- [pdf] [supp]
Emphasizing Complementary Samples for Non-Literal Cross-Modal Retrieval
Existing cross-modal retrieval methods assume a straightforward relationship where images and text contain portrayals or mentions of the same objects. In contrast, real-world image-text pairs (e.g. an image and its caption in a news article) often feature more complex relations. Importantly, not all image-text pairs have the same relationship: in some pairs, image and text may be more closely aligned, while others are more loosely aligned hence complementary. In order to ensure the model learns a semantically robust space which captures nuanced relationships, care must be taken that loosely-aligned image-text pairs have a strong enough impact on learning.
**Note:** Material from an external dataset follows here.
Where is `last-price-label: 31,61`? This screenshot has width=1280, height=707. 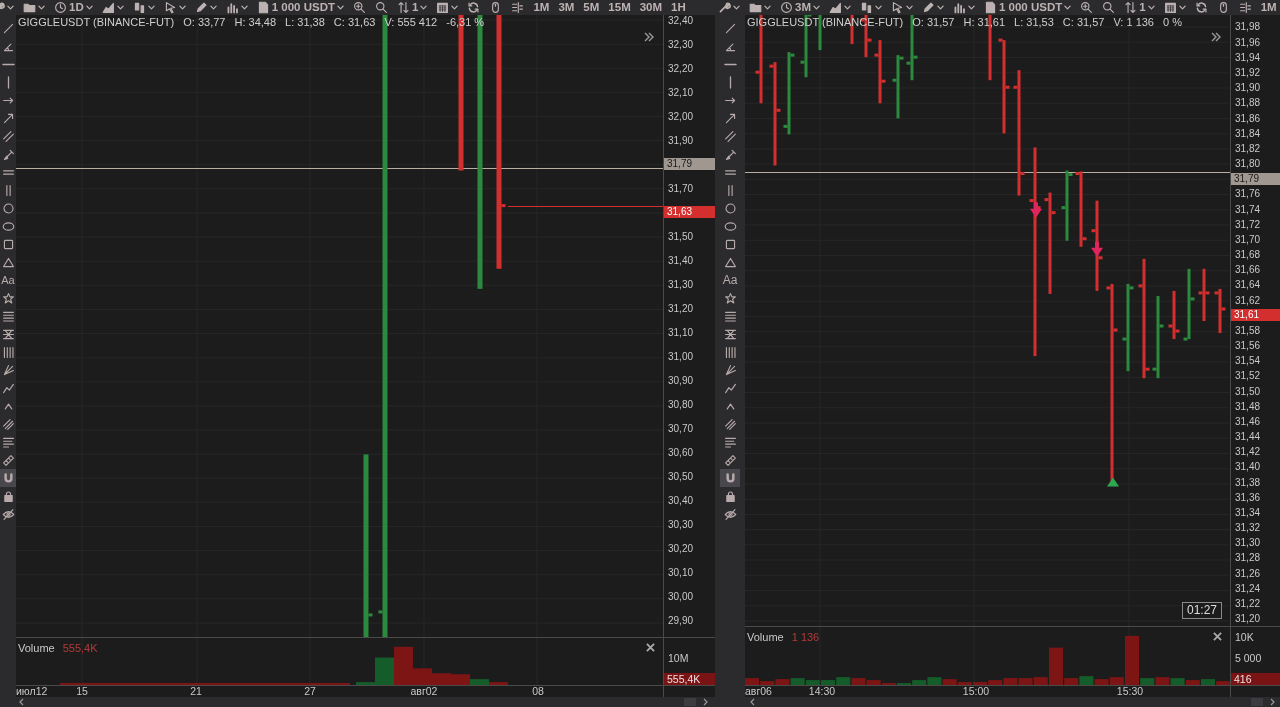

In this paper, we propose a novel approach to prioritize loosely-aligned samples. Unlike prior sample weighting methods, ours relies on estimating to what extent semantic similarity is preserved in the separate channels (images/text) in the learned multimodal space. In particular, the image-text pair weights in the retrieval loss focus learning towards samples from diverse or discrepant neighborhoods: samples where images or text that were close in a semantic space, are distant in the cross-modal space (diversity), or where neighbor relations are asymmetric (discrepancy). Experiments on three challenging datasets exhibiting abstract image-text relations, as well as COCO, demonstrate significant performance gains compared to recent state-of-the-art models and sample weighting approaches.